Arch Neurol. 2009;66(5):593-599. doi:10.1001/archneurol.2009.31

Objective  To identify clinical and magnetic resonance imaging (MRI) features that distinguish progressive multifocal leukoencephalopathy (PML) from relapsing-remitting multiple sclerosis (RRMS).

Design  Retrospective medical record review.

Setting  Two urban teaching hospitals in Detroit, Michigan.

Patients  Forty-five confirmed PML cases and 100 patients with RRMS.

Main Outcome Measures  Clinical and MRI features distinguishing PML from RRMS.

Results  Overall, monosymptomatic presentations were more common in multiple sclerosis (MS) than PML (85% vs 47%; P < .01). However, patients with PML presented more often with hemiparesis (24% vs 5%; P = .001) and altered mentation (19% vs 0%; P < .0001), whereas brainstem (2% vs 18%; P = .007) presentations were more common in patients with RRMS. Spinal cord and optic neuritis presentations were seen in 18% and 33% of patients with RRMS, respectively, but not in patients with PML (m < .0001). Brain MRI scans, available in 35 (78%) PML cases, revealed 7 lesion types. Large, confluent T2-weighted lesions (74% vs 2%; P < .0001) and deep gray matter lesions (31% vs 7%; P < .001) were more frequent in patients with PML than patients with RRMS. Crescentic cerebellar lesions (23% vs 0%; P < .001) were seen only in patients with PML. Gadolinium-enhancing (23%), transcallosal (9%), and periventricular (9%) lesions were noted in patients with PML. Brain magnetization transfer ratio (MTR) was low in both PML and MS lesions. However, normal-appearing brain tissue MTR in PML was higher than normal-appearing brain tissue MTR in RRMS (44.15% vs 41.04%; P = .002), suggesting that PML may be relatively more focal than MS.
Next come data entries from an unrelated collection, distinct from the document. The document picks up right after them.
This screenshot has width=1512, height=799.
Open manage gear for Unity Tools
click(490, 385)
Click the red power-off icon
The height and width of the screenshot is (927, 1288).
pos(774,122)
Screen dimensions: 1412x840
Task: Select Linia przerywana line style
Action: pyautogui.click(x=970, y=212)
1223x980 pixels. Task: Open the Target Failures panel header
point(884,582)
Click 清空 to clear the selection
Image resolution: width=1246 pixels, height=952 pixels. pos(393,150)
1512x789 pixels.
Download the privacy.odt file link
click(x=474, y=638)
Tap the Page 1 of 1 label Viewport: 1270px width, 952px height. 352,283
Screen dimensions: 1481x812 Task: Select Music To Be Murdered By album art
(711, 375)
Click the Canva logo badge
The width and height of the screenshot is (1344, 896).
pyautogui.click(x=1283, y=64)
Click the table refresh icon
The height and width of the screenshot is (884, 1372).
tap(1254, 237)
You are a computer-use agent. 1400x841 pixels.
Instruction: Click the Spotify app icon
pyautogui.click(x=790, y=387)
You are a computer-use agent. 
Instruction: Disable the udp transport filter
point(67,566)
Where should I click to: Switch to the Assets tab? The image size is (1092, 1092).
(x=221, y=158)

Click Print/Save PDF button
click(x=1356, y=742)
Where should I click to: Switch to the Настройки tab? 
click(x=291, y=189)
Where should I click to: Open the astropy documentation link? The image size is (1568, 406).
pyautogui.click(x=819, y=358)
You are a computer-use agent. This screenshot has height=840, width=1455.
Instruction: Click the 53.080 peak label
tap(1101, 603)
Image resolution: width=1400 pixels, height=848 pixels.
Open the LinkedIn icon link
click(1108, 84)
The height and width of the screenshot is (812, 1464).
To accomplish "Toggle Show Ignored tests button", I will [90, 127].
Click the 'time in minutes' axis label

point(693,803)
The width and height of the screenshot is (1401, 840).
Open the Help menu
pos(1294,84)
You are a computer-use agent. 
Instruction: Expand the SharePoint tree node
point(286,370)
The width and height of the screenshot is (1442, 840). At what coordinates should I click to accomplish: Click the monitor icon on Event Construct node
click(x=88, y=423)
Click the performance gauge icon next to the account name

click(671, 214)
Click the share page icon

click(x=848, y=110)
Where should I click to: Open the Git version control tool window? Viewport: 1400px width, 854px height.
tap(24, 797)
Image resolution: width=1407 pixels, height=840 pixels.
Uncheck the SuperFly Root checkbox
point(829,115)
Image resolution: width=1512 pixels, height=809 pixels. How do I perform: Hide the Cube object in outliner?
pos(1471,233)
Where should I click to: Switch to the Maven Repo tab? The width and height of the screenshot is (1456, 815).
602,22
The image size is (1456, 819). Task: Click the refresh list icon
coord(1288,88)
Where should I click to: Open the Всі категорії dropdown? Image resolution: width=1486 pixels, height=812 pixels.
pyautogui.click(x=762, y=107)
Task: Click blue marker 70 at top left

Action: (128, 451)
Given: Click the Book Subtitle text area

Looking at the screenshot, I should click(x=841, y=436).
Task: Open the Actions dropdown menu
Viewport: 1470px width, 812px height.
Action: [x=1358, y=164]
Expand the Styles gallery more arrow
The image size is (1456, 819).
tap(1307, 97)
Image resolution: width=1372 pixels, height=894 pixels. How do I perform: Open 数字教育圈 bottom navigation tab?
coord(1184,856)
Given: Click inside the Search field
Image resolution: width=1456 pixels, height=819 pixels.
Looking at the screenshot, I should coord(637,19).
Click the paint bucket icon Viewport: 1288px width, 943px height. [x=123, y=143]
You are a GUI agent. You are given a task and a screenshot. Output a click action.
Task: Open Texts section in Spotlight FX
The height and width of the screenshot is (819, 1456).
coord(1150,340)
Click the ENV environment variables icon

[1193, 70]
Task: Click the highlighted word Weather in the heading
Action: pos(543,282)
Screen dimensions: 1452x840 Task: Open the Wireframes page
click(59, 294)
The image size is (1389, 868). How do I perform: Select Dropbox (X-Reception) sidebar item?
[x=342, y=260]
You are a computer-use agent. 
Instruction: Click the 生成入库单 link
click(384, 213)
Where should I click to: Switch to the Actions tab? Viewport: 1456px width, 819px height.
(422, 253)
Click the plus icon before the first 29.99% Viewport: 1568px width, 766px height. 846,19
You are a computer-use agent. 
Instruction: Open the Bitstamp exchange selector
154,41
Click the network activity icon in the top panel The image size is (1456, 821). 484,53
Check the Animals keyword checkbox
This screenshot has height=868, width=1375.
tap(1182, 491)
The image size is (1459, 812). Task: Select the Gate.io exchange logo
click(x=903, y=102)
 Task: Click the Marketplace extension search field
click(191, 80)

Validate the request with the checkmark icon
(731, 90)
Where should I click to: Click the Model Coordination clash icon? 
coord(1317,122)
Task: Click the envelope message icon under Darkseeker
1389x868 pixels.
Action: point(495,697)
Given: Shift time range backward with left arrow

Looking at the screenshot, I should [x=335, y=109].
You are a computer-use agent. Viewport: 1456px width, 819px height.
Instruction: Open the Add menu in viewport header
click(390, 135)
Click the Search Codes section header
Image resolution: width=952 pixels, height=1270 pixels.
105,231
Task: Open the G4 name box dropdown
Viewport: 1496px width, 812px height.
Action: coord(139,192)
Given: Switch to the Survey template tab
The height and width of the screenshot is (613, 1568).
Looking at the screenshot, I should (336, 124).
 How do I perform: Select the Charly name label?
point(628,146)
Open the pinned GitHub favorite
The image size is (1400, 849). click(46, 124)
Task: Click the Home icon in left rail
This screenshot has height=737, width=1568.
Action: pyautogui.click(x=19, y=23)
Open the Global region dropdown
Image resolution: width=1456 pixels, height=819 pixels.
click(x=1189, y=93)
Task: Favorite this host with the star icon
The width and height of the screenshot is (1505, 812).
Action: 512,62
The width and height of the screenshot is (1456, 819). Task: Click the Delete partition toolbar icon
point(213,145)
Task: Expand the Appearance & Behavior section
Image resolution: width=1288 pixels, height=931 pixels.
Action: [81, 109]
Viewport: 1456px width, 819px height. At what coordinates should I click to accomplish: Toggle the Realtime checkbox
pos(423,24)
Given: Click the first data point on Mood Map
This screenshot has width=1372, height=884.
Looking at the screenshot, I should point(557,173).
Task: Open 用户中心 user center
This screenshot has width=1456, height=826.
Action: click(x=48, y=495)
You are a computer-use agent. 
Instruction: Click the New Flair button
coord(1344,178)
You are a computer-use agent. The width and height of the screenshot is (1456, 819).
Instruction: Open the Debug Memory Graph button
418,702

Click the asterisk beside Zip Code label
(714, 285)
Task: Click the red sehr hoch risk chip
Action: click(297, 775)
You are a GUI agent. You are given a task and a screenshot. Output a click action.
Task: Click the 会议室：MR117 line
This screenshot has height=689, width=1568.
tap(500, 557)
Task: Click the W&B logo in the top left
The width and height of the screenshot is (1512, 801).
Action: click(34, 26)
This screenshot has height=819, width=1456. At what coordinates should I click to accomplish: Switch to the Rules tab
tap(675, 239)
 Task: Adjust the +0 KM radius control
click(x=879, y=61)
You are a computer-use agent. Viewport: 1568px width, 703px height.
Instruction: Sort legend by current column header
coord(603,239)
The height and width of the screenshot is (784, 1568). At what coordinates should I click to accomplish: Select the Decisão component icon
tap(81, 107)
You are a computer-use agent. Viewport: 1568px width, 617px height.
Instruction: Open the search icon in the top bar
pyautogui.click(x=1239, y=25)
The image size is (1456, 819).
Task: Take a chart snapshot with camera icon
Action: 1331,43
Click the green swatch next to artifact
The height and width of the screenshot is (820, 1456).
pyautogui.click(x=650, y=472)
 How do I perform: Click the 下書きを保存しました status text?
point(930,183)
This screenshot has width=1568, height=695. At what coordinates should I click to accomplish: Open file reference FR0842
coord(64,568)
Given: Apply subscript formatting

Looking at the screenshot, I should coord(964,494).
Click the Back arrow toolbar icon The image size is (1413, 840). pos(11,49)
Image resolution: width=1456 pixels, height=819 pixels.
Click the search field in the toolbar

Conclusions  There appear to be differences between the clinical and MRI characteristics of PML and RRMS, which may help distinguish new MS activity from PML. Magnetization transfer ratio studies may provide additional clues in improving early detection of PML in patients with preexisting MS and warrant further investigation.